### STATED GOAL
Copy out every one of the entries below word for word, keeping each line as it stands.
######
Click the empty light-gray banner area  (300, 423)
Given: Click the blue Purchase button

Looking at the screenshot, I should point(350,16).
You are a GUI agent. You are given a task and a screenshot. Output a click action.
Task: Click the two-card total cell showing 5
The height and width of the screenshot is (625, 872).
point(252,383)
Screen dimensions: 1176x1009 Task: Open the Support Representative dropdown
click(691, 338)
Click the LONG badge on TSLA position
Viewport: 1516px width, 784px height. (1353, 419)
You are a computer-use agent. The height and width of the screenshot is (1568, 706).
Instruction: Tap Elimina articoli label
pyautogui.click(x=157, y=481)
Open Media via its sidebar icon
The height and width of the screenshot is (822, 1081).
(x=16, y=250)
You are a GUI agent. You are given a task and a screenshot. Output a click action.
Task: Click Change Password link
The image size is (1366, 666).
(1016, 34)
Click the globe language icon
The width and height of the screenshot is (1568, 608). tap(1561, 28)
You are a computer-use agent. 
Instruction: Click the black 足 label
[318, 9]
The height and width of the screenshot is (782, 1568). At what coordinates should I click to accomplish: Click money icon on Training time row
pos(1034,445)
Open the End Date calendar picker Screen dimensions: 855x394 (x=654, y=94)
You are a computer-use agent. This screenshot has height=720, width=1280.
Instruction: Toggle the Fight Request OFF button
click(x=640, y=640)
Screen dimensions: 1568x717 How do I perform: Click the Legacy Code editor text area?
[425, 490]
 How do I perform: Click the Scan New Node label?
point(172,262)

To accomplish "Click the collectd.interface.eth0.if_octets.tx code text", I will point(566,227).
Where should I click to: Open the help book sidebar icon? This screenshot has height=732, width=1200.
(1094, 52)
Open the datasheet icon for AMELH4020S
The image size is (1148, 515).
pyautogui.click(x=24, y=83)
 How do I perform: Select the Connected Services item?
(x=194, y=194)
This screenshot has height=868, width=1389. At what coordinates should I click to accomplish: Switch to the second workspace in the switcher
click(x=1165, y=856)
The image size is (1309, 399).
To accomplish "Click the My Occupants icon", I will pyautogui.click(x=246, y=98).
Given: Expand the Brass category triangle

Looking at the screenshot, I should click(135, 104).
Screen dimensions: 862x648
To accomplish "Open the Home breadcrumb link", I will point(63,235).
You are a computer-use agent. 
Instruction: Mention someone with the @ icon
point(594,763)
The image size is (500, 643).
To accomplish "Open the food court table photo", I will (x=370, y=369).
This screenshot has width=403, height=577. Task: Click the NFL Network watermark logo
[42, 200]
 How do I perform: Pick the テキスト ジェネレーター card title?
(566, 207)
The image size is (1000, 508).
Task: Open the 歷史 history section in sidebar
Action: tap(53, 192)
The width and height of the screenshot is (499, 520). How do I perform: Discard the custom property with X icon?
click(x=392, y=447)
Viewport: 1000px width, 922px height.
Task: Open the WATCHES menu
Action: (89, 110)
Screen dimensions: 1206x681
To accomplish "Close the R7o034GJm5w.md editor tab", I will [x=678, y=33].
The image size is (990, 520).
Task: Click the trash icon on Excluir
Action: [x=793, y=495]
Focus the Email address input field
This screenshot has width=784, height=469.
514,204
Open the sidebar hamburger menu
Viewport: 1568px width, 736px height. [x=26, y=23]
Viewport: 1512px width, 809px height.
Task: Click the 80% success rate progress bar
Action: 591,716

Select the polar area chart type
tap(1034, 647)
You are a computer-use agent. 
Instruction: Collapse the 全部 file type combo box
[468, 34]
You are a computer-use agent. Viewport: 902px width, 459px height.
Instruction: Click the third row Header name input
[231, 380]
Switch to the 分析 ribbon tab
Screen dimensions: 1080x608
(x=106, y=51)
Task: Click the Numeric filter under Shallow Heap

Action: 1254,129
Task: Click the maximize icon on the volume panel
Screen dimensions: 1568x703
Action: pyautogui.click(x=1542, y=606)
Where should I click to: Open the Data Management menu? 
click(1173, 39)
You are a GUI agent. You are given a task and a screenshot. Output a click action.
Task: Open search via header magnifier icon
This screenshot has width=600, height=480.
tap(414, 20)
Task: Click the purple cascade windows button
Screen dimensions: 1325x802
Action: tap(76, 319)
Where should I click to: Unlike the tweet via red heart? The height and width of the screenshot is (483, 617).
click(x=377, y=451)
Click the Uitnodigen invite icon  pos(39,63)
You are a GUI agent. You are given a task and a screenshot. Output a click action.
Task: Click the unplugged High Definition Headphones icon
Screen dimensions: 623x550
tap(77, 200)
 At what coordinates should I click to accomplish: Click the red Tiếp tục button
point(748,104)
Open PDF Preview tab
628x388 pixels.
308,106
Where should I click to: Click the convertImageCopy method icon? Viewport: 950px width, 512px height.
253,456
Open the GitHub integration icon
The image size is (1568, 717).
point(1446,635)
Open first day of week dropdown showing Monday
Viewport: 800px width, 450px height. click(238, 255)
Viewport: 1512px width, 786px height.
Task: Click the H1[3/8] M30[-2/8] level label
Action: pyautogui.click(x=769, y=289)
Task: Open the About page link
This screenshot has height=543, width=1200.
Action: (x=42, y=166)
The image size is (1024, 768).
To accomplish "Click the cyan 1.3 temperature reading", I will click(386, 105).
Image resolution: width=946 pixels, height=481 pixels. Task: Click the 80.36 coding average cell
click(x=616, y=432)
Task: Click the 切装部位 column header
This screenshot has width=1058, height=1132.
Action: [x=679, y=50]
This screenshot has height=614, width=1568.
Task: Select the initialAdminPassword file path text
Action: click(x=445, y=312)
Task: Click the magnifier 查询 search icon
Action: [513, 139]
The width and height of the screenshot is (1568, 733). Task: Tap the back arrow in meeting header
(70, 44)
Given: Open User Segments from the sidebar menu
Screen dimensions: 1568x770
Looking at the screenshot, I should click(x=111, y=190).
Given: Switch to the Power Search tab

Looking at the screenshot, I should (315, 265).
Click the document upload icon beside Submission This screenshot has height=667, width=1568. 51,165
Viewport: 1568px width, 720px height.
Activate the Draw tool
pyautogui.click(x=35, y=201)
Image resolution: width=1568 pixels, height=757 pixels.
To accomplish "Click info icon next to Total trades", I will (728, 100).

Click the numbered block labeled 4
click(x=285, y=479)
######
### ANSWER FOR THE TASK
Click the empty light-gray banner area  (300, 423)
Given: Click the blue Purchase button

Looking at the screenshot, I should point(350,16).
You are a GUI agent. You are given a task and a screenshot. Output a click action.
Task: Click the two-card total cell showing 5
The height and width of the screenshot is (625, 872).
point(252,383)
Screen dimensions: 1176x1009 Task: Open the Support Representative dropdown
click(691, 338)
Click the LONG badge on TSLA position
Viewport: 1516px width, 784px height. (1353, 419)
You are a computer-use agent. The height and width of the screenshot is (1568, 706).
Instruction: Tap Elimina articoli label
pyautogui.click(x=157, y=481)
Open Media via its sidebar icon
The height and width of the screenshot is (822, 1081).
(x=16, y=250)
You are a GUI agent. You are given a task and a screenshot. Output a click action.
Task: Click Change Password link
The image size is (1366, 666).
(1016, 34)
Click the globe language icon
The width and height of the screenshot is (1568, 608). tap(1561, 28)
You are a computer-use agent. 
Instruction: Click the black 足 label
[318, 9]
The height and width of the screenshot is (782, 1568). At what coordinates should I click to accomplish: Click money icon on Training time row
pos(1034,445)
Open the End Date calendar picker Screen dimensions: 855x394 (x=654, y=94)
You are a computer-use agent. This screenshot has height=720, width=1280.
Instruction: Toggle the Fight Request OFF button
click(x=640, y=640)
Screen dimensions: 1568x717 How do I perform: Click the Legacy Code editor text area?
[425, 490]
 How do I perform: Click the Scan New Node label?
point(172,262)

To accomplish "Click the collectd.interface.eth0.if_octets.tx code text", I will point(566,227).
Where should I click to: Open the help book sidebar icon? This screenshot has height=732, width=1200.
(1094, 52)
Open the datasheet icon for AMELH4020S
The image size is (1148, 515).
pyautogui.click(x=24, y=83)
 How do I perform: Select the Connected Services item?
(x=194, y=194)
This screenshot has height=868, width=1389. At what coordinates should I click to accomplish: Switch to the second workspace in the switcher
click(x=1165, y=856)
The image size is (1309, 399).
To accomplish "Click the My Occupants icon", I will pyautogui.click(x=246, y=98).
Given: Expand the Brass category triangle

Looking at the screenshot, I should click(135, 104).
Screen dimensions: 862x648
To accomplish "Open the Home breadcrumb link", I will point(63,235).
You are a computer-use agent. 
Instruction: Mention someone with the @ icon
point(594,763)
The image size is (500, 643).
To accomplish "Open the food court table photo", I will (x=370, y=369).
This screenshot has width=403, height=577. Task: Click the NFL Network watermark logo
[42, 200]
 How do I perform: Pick the テキスト ジェネレーター card title?
(566, 207)
The image size is (1000, 508).
Task: Open the 歷史 history section in sidebar
Action: tap(53, 192)
The width and height of the screenshot is (499, 520). How do I perform: Discard the custom property with X icon?
click(x=392, y=447)
Viewport: 1000px width, 922px height.
Task: Open the WATCHES menu
Action: (89, 110)
Screen dimensions: 1206x681
To accomplish "Close the R7o034GJm5w.md editor tab", I will [x=678, y=33].
The image size is (990, 520).
Task: Click the trash icon on Excluir
Action: [x=793, y=495]
Focus the Email address input field
This screenshot has width=784, height=469.
514,204
Open the sidebar hamburger menu
Viewport: 1568px width, 736px height. [x=26, y=23]
Viewport: 1512px width, 809px height.
Task: Click the 80% success rate progress bar
Action: 591,716

Select the polar area chart type
tap(1034, 647)
You are a computer-use agent. 
Instruction: Collapse the 全部 file type combo box
[468, 34]
You are a computer-use agent. Viewport: 902px width, 459px height.
Instruction: Click the third row Header name input
[231, 380]
Switch to the 分析 ribbon tab
Screen dimensions: 1080x608
(x=106, y=51)
Task: Click the Numeric filter under Shallow Heap

Action: 1254,129
Task: Click the maximize icon on the volume panel
Screen dimensions: 1568x703
Action: pyautogui.click(x=1542, y=606)
Where should I click to: Open the Data Management menu? 
click(1173, 39)
You are a GUI agent. You are given a task and a screenshot. Output a click action.
Task: Open search via header magnifier icon
This screenshot has width=600, height=480.
tap(414, 20)
Task: Click the purple cascade windows button
Screen dimensions: 1325x802
Action: tap(76, 319)
Where should I click to: Unlike the tweet via red heart? The height and width of the screenshot is (483, 617).
click(x=377, y=451)
Click the Uitnodigen invite icon  pos(39,63)
You are a GUI agent. You are given a task and a screenshot. Output a click action.
Task: Click the unplugged High Definition Headphones icon
Screen dimensions: 623x550
tap(77, 200)
 At what coordinates should I click to accomplish: Click the red Tiếp tục button
point(748,104)
Open PDF Preview tab
628x388 pixels.
308,106
Where should I click to: Click the convertImageCopy method icon? Viewport: 950px width, 512px height.
253,456
Open the GitHub integration icon
The image size is (1568, 717).
point(1446,635)
Open first day of week dropdown showing Monday
Viewport: 800px width, 450px height. click(238, 255)
Viewport: 1512px width, 786px height.
Task: Click the H1[3/8] M30[-2/8] level label
Action: pyautogui.click(x=769, y=289)
Task: Open the About page link
This screenshot has height=543, width=1200.
Action: (x=42, y=166)
The image size is (1024, 768).
To accomplish "Click the cyan 1.3 temperature reading", I will click(386, 105).
Image resolution: width=946 pixels, height=481 pixels. Task: Click the 80.36 coding average cell
click(x=616, y=432)
Task: Click the 切装部位 column header
This screenshot has width=1058, height=1132.
Action: [x=679, y=50]
This screenshot has height=614, width=1568.
Task: Select the initialAdminPassword file path text
Action: click(x=445, y=312)
Task: Click the magnifier 查询 search icon
Action: [513, 139]
The width and height of the screenshot is (1568, 733). Task: Tap the back arrow in meeting header
(70, 44)
Given: Open User Segments from the sidebar menu
Screen dimensions: 1568x770
Looking at the screenshot, I should click(x=111, y=190).
Given: Switch to the Power Search tab

Looking at the screenshot, I should (315, 265).
Click the document upload icon beside Submission This screenshot has height=667, width=1568. 51,165
Viewport: 1568px width, 720px height.
Activate the Draw tool
pyautogui.click(x=35, y=201)
Image resolution: width=1568 pixels, height=757 pixels.
To accomplish "Click info icon next to Total trades", I will (728, 100).

Click the numbered block labeled 4
click(x=285, y=479)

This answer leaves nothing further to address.